La fermeture des frontières aériennes et terrestres ne pourrait pas durer plus longtemps. Il n’est plus question du «tôt ou tard ça va s’ouvrir», mais d’une urgence absolue. Les raisons pouvant justifier l’ouverture sont nombreuses pour les occulter. C’est pour cela que l’annonce officielle ne devrait pas tarder. D’ailleurs, il est tout à fait probable que ce dimanche sera le jour de la «délivrance» de nombreux Algériens bloqués à l’étranger depuis longtemps, trop longtemps. Le Conseil des ministres, programmé pour ce 16 mai, examinera donc la «possible ouverture des frontières terrestres et aériennes».

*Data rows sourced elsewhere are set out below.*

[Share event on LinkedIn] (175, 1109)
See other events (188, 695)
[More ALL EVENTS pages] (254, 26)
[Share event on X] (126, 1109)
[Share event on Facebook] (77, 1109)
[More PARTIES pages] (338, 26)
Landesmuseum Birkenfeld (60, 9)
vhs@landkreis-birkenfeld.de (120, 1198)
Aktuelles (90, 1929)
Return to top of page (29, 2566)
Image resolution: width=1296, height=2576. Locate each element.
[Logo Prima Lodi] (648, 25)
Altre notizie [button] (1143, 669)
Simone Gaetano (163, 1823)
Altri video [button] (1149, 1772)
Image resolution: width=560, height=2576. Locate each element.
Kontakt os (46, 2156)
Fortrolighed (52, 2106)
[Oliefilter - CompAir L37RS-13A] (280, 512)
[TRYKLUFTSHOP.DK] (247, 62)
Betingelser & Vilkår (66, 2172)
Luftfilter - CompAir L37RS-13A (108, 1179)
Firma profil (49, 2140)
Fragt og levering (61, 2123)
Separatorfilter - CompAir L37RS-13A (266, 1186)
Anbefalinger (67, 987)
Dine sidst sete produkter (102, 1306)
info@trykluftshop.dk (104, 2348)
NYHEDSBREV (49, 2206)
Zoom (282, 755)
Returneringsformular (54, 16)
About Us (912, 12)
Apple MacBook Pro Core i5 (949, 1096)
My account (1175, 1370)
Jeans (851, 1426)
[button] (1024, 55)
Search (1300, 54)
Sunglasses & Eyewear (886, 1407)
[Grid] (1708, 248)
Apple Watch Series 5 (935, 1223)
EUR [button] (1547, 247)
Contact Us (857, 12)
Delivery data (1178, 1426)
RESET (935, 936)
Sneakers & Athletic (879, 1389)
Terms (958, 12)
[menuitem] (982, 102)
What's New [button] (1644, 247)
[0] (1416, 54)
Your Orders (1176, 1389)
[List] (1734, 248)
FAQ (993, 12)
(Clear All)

Après plus d’une année entre «niet» et mutisme, le cheminement n’aura duré que quelques jours. Dès jeudi dernier, premier jour de l’Aïd, le ministre de la Santé donnait l’information concernant les nouvelles recommandations du Comité scientifique chargé du suivi de la Covid-19. Deux jours plus tard, samedi, c’était à la présidence, à travers un communiqué, de préciser que le sujet de l’ouverture des frontières sera sur la table du Conseil des ministres.
Le calvaire des Algériens et de leurs familles bloqués à l’étranger, souvent dans des conditions désastreuses, va devoir prendre fin. C’est évidemment l’une des principales raisons de l’urgence de l’ouverture. Toutefois, ce qui a dû accélérer la procédure c’est sans aucun doute le diagnostic des variants de la Covid-19 en Algérie. Le fait de découvrir autant de cas avait une première «lecture», celle de la permissivité des frontières. Comment avoir autant de personnes contaminées, surtout pour les variants indiens découverts dernièrement, alors que les frontières aériennes et terrestres étaient fermées ? Les explications officielles sur les exceptions dans le cadre des relations de travail avec des ressortissants étrangers (dans ce cas indiens) sont loin d’être valables et convaincantes. L’existence de ces variants, c’est avant tout la preuve du non-respect du protocole sanitaire au niveau des frontières. A cela s’ajoute la frustration des citoyens bloqués. Ces derniers se retrouvent à confirmer, malgré eux, une partie des nombreuses rumeurs autour de la «porosité» des frontières pour certaines «catégories».
Une ouverture, avec un respect strict des protocoles sanitaires, pour tout le monde, sans distinction, devient (à défaut d’éliminer la pandémie) une nécessité de salubrité publique. Il y va de la crédibilité de l’Etat.